"Much I cared for that when I had a chance of seeing her," remarked Violet. "I did get a splendid peep. She's awfully tall, and she was splendidly dressed; and O Dolly! O Ruthie! O Janey! she's just lovely!"[Pg 59]
"I shall do nothing to-night," said Mrs. Freeman. "But to-morrow, after morning school, I must speak to Bridget. Her conduct during that interview will more or less decide what steps I must take."
rummy satta withdraw proof
"And so do I"—"And I"—cried both Ruth and Olive.
"Well, Marshall is unhappy about her," replied Dorothy. "She said that Bridget would not touch her dinner. I don't exactly know what Mrs. Freeman means to do about her, but the poor girl is a prisoner in Miss Patience's dull little sitting room for the present."[Pg 43]"No, not very. The younger girls were fond of me, and Dorothy Collingwood was nice."
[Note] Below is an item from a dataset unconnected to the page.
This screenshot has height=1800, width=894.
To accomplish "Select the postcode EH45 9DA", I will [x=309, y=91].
"Oh, good gra——! I mean, mercy Moses!"
From where they stood they obtained a very distinct although somewhat bird's-eye view of the winding avenue and quickly approaching carriage. Mrs. Freeman's tall and familiar figure was too well known to be worthy, in that supreme moment, of even a passing comment. Miss Patience looked as angular and as like herself as ever; but a girl, who sat facing the two ladies—a girl who wore a large shady hat, and whose light dress and gay ribbons fluttered in the summer breeze—upon this girl the eyes of the four watchers in the "Lookout" tower were fixed with devouring curiosity.
Ruth Bury was short and dark, but Janet May, her companion, was extremely slim and fair. She would have been a pretty girl but for the somewhat disagreeable expression of her face.